Irving's Queen Esther Evaluation – A Letdown Follow-up to The Cider House Rules
If some writers experience an peak phase, where they reach the heights repeatedly, then American writer John Irving’s lasted through a sequence of four substantial, gratifying works, from his late-seventies hit Garp to 1989’s A Prayer for Owen Meany. Such were rich, humorous, warm novels, tying figures he describes as “outliers” to cultural themes from women's rights to abortion.
Since A Prayer for Owen Meany, it’s been waning results, except in size. His previous book, the 2022 release The Last Chairlift, was nine hundred pages long of topics Irving had explored more effectively in prior works (mutism, short stature, gender identity), with a two-hundred-page film script in the middle to extend it – as if filler were required.
Therefore we approach a recent Irving with reservation but still a tiny flame of hope, which shines hotter when we discover that Queen Esther – a mere four hundred thirty-two pages in length – “returns to the world of The Cider House Rules”. That mid-eighties book is one of Irving’s top-tier books, taking place mostly in an orphanage in the town of St Cloud’s, managed by Dr Wilbur Larch and his assistant Wells.
This novel is a letdown from a author who in the past gave such joy
In His Cider House Novel, Irving wrote about abortion and belonging with richness, comedy and an comprehensive compassion. And it was a significant book because it abandoned the topics that were evolving into annoying habits in his novels: grappling, bears, the city of Vienna, sex work.
This book starts in the imaginary village of the Penacook area in the early 20th century, where the Winslow couple adopt young foundling the title character from St Cloud's home. We are a a number of decades ahead of the events of The Cider House Rules, yet Dr Larch is still recognisable: already dependent on anesthetic, beloved by his caregivers, opening every address with “At St Cloud's...” But his presence in Queen Esther is restricted to these initial parts.
The Winslows worry about raising Esther properly: she’s of Jewish faith, and “in what way could they help a young Jewish girl discover her identity?” To address that, we jump ahead to Esther’s later life in the Roaring Twenties. She will be a member of the Jewish migration to Palestine, where she will join Haganah, the Zionist militant organisation whose “purpose was to defend Jewish towns from hostile actions” and which would eventually become the basis of the Israel's military.

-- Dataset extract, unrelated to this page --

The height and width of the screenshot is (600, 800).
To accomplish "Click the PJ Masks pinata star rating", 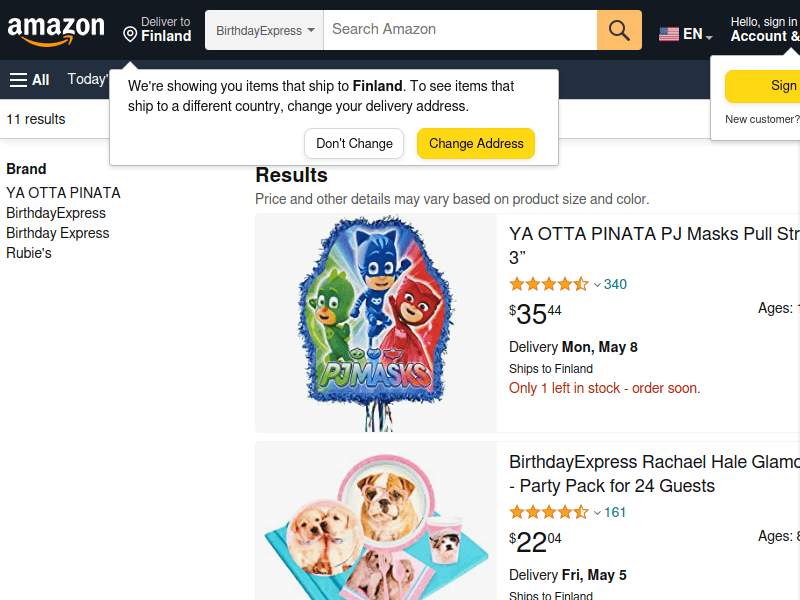I will coord(548,284).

Those are enormous topics to address, but having brought in them, Irving avoids them. Because if it’s regrettable that this book is not actually about St Cloud's and Wilbur Larch, it’s still more disappointing that it’s additionally not really concerning the main character. For reasons that must involve narrative construction, Esther becomes a gestational carrier for a different of the couple's daughters, and delivers to a male child, Jimmy, in World War II era – and the bulk of this novel is the boy's tale.
And at this point is where Irving’s obsessions come roaring back, both common and distinct. Jimmy goes to – naturally – the Austrian capital; there’s talk of avoiding the draft notice through self-mutilation (His Earlier Book); a pet with a significant name (Hard Rain, meet the earlier dog from Hotel New Hampshire); as well as the sport, prostitutes, writers and penises (Irving’s throughout).
He is a less interesting figure than the heroine suggested to be, and the supporting figures, such as students Claude and Jolanda, and Jimmy’s teacher Annelies Eissler, are one-dimensional also. There are a few enjoyable set pieces – Jimmy his first sexual experience; a confrontation where a few thugs get assaulted with a crutch and a tire pump – but they’re short-lived.
Irving has not ever been a subtle writer, but that is isn't the issue. He has repeatedly repeated his points, hinted at narrative turns and enabled them to gather in the audience's thoughts before leading them to resolution in long, jarring, amusing scenes. For example, in Irving’s novels, physical elements tend to be lost: remember the tongue in Garp, the finger in Owen Meany. Those absences resonate through the narrative. In the book, a central character suffers the loss of an limb – but we merely find out thirty pages the end.
Esther comes back in the final part in the novel, but merely with a eleventh-hour sense of wrapping things up. We never discover the full account of her time in the region. The book is a disappointment from a writer who in the past gave such delight. That’s the downside. The upside is that The Cider House Rules – I reread it alongside this book – yet remains beautifully, 40 years on. So pick up it instead: it’s twice as long as the new novel, but 12 times as good.